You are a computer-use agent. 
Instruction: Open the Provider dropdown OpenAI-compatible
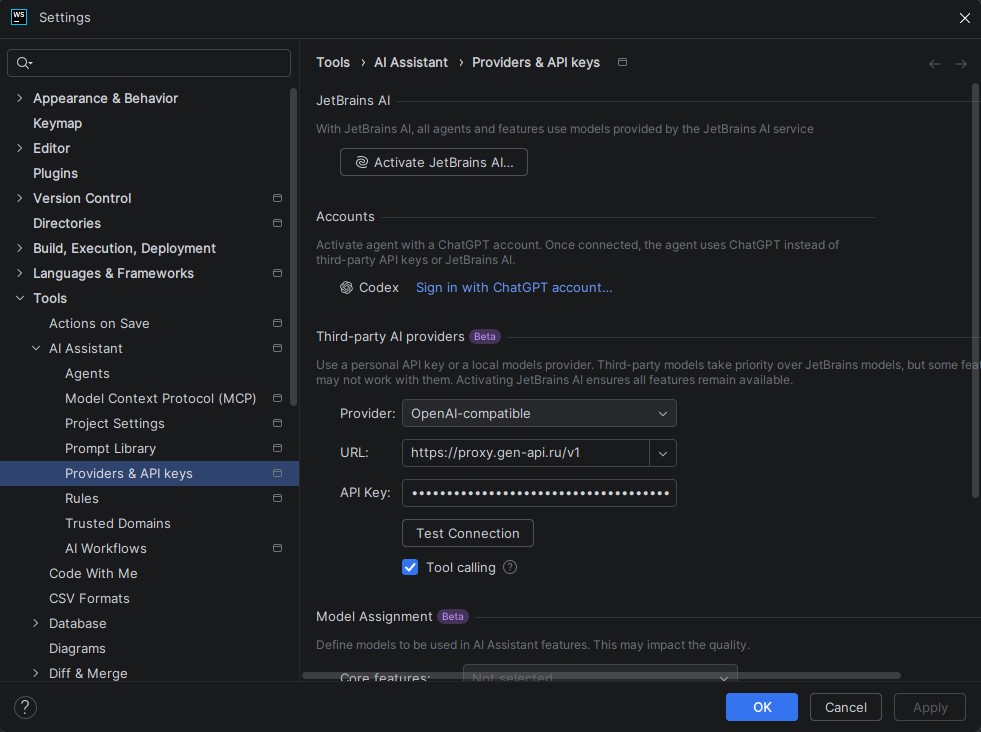(539, 413)
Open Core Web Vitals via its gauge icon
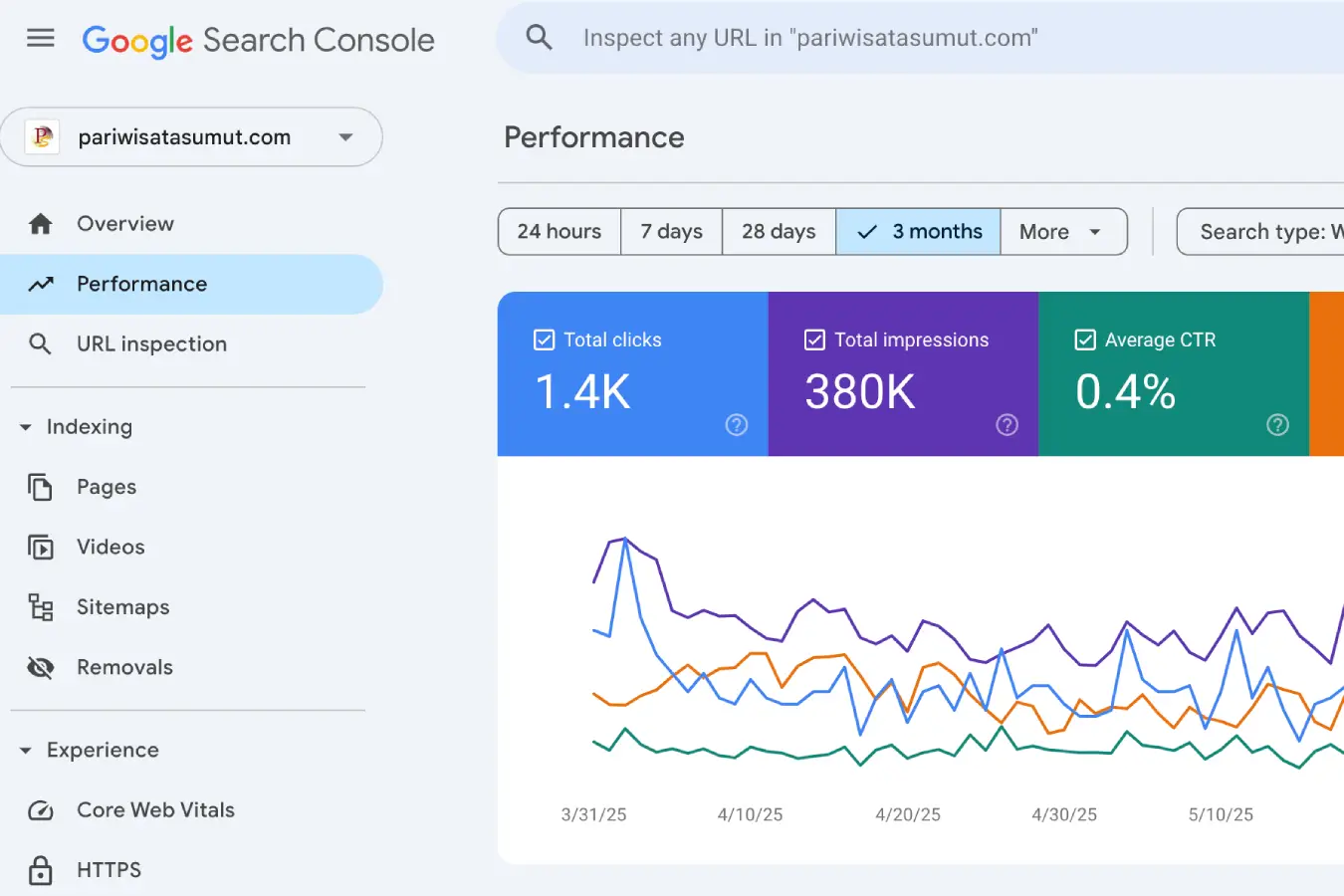Image resolution: width=1344 pixels, height=896 pixels. click(x=41, y=810)
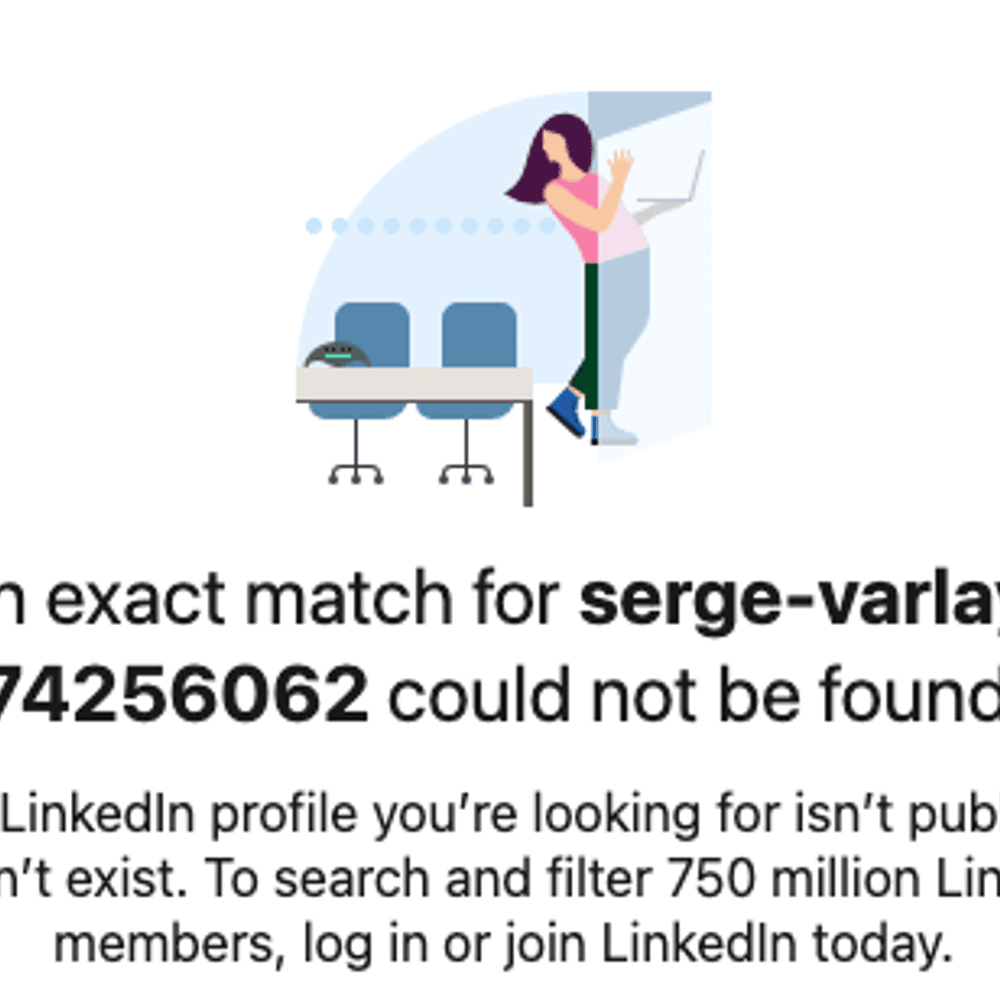Click the 'exact match for' heading text

click(x=302, y=599)
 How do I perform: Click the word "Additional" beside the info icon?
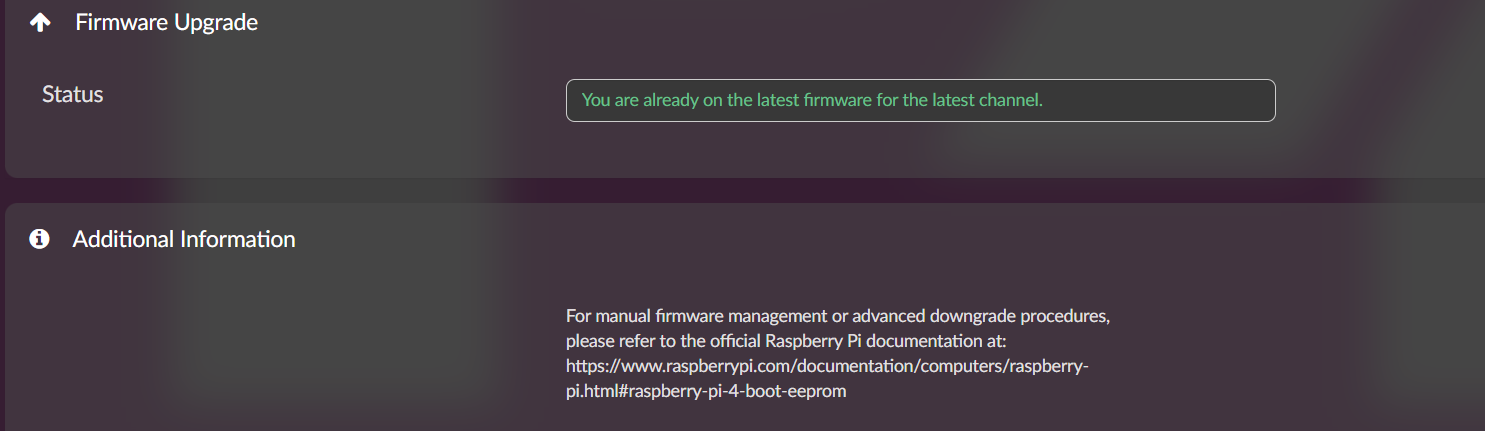click(x=124, y=239)
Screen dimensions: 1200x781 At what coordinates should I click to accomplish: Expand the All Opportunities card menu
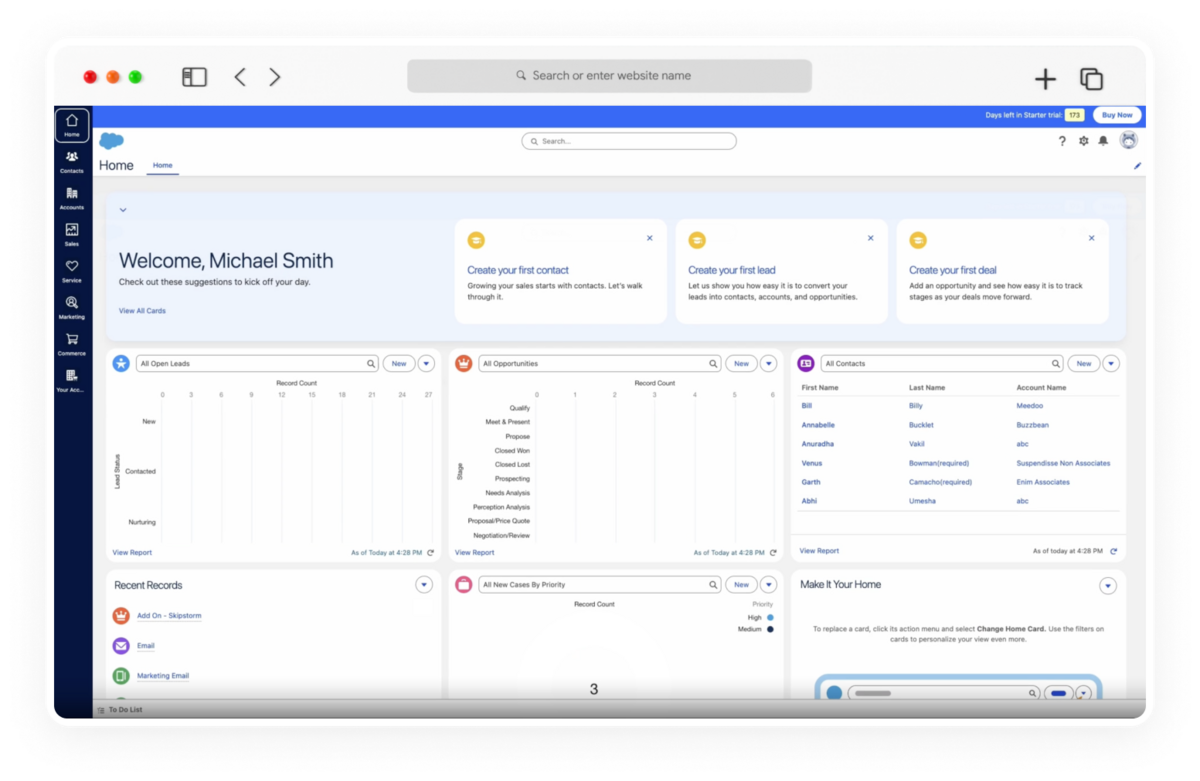click(769, 364)
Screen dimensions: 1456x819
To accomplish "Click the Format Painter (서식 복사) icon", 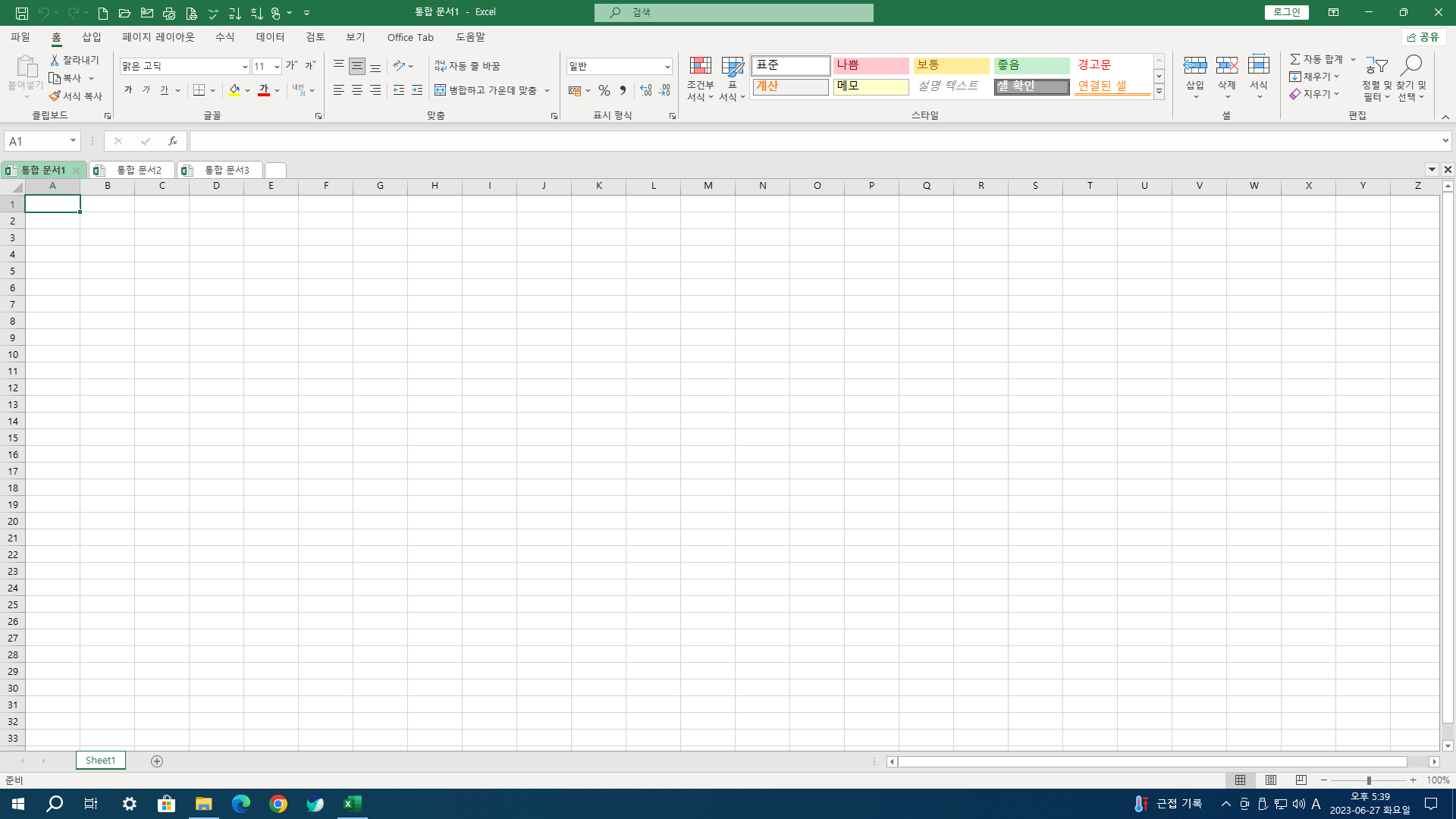I will pyautogui.click(x=55, y=96).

-- -- --

WHAT YOU SHOULD DO — Find each line in the data that contains the string "Open", and copy those lines out. Matches must have the same uppercase and lowercase letters.

CORRECT RESULT —
Instruction: Open the Provider dropdown OpenAI-compatible
Open Core Web Vitals via its gauge icon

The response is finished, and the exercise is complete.